Andreu (Barcelona, 1983) dejó ayer al mediodía de ser del Sporting, tras firmar la rescisión del contrato, para irse hoy al equipo Polonia Varsovia, que entrena José Mari Bakero. E1 centrocampista catalán tuvo una salida elegante como en sus tres largos años de rojiblanco: «Mi problema fueron las lesiones donde no pude tener continuidad en el juego. Luego ya se perdió confianza en mí aunque llevo un año sin problemas. Eso pasa en el fútbol. Nunca tuve un rifirrafe con Preciado, ni lo tendré».
Con su experiencia de 26 años tiene claro que «no podía esperar hasta junio y llegar con solo dos partidos de Copa jugados -donde lo hice bien- porque nadie me ficharía. Esperaba una cosa buena y esta de Polonia lo es y me gusta porque Bakero me demostró su interés. Así que firmé como él por año y medio, pero creo que estaré muchos años en el extranjero, salvo que nos llegue luego una oferta en España».

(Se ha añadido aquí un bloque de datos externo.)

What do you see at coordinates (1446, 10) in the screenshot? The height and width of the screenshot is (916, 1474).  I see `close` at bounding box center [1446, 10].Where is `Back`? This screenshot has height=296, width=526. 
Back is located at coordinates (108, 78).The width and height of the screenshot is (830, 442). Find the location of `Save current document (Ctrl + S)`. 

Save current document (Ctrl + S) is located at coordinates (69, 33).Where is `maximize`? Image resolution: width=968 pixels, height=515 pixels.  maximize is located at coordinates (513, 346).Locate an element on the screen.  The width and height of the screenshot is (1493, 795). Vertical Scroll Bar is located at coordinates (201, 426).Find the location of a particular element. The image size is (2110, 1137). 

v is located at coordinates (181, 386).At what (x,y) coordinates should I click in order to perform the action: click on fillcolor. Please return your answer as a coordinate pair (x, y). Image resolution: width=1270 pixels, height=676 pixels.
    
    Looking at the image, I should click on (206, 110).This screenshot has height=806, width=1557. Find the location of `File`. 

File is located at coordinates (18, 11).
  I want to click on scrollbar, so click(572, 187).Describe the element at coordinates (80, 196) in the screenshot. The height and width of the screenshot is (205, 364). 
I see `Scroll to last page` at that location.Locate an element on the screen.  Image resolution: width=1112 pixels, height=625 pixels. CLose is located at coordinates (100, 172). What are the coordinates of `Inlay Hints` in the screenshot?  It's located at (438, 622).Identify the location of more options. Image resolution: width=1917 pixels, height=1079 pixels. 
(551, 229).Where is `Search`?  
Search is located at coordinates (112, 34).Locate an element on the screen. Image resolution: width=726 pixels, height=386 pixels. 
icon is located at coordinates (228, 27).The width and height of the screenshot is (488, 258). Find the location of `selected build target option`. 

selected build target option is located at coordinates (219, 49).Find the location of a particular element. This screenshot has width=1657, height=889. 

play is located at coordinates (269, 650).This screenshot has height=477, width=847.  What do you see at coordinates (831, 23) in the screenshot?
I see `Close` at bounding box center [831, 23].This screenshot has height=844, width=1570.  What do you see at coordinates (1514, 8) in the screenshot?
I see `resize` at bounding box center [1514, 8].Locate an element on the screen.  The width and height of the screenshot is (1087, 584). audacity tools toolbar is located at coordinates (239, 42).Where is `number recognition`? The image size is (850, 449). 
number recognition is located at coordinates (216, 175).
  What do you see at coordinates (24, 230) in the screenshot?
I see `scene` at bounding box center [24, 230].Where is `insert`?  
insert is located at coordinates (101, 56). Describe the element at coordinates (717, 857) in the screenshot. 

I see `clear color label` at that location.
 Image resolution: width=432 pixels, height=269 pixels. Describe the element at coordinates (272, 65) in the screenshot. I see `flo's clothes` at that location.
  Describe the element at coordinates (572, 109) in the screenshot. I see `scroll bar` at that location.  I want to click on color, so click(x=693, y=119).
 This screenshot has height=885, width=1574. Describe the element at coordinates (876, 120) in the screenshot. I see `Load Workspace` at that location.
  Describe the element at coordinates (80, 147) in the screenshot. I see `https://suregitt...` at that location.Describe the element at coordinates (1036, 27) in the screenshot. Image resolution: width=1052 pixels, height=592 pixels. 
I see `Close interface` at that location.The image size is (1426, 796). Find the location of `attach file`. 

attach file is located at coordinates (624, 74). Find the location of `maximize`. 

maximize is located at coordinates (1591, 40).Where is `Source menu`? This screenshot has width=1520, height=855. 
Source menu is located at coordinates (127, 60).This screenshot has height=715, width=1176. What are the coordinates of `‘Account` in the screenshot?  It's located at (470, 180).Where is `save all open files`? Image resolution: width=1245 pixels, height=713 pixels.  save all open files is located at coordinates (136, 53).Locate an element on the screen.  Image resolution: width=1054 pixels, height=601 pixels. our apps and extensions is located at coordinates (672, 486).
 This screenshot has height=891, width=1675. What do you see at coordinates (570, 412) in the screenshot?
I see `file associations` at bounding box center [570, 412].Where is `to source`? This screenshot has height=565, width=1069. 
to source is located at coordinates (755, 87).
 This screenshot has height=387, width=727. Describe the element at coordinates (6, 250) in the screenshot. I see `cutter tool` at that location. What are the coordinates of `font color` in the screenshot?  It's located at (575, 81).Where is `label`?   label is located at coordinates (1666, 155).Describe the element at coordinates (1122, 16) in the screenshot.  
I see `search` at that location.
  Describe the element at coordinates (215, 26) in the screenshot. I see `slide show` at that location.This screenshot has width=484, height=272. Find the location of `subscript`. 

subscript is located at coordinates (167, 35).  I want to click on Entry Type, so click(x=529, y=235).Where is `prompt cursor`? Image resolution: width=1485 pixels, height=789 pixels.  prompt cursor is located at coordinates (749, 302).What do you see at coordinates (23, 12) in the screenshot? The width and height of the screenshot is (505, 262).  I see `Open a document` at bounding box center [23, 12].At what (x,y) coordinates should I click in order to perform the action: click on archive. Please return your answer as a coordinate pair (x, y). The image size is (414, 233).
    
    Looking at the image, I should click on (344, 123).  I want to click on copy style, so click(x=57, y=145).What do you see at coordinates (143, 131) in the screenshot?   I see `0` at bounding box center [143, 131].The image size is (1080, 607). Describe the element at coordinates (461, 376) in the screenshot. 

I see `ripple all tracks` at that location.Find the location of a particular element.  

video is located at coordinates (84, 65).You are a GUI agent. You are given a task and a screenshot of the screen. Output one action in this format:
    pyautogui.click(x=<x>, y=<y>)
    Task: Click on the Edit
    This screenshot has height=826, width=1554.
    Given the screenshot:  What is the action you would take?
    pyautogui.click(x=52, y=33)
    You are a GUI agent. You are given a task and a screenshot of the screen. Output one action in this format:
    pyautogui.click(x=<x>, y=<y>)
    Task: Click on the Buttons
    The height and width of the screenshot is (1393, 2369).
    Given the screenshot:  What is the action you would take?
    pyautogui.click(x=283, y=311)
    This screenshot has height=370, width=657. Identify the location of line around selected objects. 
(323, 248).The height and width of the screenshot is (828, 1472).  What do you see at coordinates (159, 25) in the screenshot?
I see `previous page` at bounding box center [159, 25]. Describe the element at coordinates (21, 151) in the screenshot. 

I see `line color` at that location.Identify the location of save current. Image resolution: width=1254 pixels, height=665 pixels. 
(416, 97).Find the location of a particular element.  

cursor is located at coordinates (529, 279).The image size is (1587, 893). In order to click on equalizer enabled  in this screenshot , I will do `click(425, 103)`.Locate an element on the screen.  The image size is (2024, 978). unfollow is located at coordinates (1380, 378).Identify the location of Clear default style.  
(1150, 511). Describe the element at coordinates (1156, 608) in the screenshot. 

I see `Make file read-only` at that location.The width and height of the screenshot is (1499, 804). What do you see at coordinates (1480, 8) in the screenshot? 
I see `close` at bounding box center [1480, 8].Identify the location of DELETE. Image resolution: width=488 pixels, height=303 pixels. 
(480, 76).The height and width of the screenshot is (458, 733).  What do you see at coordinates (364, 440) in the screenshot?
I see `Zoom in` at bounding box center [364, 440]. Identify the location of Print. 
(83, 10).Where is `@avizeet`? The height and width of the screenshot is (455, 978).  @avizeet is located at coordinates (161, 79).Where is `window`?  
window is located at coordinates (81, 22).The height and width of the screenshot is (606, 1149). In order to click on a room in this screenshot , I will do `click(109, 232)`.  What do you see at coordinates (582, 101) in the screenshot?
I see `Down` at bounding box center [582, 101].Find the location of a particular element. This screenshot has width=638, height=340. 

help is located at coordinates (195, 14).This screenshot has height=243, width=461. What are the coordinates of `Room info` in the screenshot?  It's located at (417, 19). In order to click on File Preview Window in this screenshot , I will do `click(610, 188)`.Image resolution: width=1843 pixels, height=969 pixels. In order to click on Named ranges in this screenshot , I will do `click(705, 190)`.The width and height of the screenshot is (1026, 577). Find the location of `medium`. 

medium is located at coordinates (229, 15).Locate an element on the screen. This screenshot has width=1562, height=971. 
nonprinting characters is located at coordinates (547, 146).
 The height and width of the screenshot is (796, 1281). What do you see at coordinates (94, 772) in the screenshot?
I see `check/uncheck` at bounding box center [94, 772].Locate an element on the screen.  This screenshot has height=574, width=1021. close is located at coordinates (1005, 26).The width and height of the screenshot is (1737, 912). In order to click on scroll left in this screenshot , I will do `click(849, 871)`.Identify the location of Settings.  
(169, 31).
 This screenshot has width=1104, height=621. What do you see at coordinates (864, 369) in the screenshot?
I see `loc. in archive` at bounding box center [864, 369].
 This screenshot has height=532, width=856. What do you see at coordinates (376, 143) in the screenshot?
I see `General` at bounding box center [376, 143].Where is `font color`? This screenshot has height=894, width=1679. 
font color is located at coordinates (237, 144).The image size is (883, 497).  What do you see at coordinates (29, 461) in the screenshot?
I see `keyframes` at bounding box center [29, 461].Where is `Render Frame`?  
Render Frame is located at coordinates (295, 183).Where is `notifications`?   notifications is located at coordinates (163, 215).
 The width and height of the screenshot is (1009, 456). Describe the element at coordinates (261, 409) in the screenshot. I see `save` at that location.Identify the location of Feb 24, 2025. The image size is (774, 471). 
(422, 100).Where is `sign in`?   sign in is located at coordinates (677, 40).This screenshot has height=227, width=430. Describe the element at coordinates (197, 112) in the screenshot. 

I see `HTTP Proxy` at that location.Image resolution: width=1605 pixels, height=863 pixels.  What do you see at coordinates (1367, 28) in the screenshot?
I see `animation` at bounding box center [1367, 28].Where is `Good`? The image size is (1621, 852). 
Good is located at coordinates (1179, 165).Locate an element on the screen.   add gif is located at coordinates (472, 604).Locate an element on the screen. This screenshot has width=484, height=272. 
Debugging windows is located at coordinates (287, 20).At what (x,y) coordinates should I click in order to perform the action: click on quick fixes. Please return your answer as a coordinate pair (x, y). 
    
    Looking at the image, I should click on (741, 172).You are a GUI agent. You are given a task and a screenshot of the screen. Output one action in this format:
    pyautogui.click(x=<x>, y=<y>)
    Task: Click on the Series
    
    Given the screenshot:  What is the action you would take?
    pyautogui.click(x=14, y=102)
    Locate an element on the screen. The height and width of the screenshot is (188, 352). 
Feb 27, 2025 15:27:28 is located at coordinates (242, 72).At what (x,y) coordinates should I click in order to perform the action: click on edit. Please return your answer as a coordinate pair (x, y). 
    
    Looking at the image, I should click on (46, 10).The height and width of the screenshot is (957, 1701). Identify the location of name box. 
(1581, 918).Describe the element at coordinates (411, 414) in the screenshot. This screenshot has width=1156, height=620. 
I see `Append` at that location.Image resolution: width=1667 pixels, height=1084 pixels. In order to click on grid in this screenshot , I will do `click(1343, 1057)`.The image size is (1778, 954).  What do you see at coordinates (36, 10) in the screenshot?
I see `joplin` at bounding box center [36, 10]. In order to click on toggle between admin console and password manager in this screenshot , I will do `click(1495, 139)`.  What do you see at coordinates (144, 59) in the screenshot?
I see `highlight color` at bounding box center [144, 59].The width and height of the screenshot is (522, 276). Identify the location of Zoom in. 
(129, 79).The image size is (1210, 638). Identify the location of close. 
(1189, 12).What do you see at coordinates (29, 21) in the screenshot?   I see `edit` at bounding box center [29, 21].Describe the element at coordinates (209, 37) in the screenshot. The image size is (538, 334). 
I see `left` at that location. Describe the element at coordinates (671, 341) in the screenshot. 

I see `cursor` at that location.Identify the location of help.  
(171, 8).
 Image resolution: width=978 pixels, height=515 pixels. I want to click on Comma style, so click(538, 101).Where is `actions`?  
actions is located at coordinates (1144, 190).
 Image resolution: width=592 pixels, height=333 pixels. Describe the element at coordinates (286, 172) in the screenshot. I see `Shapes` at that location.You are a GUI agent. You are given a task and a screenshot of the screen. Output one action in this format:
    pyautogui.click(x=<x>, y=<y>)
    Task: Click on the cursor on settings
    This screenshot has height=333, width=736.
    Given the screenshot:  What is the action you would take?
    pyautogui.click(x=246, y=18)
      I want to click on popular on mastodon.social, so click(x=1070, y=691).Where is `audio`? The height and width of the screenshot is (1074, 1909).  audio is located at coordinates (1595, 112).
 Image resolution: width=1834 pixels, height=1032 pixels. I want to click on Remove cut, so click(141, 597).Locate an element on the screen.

Precisamente los dos partidos de Copa ante el Recre, según Andreu, fueron los que «me dieron moral y confianza porque estuve a gran nivel para saber que rendiré bien en otro equipo. Con continuidad voy a rendir mucho mejor y demostrar lo jugador que soy. Ahora se me abre una puerta muy grande y me queda la espina de que podía jugar mucho más. Nadie se imagina la ansiedad que tengo por jugar, sentirme importante y triunfar, que ya me toca». En la despedida muchos compañeros elogian su calidad y también su futuro. Andreu de su paso por el Sporting señala que «fue muy bonito porque logré un ascenso y jugué en Primera. Volveré a Gijón a saludar a los amigos».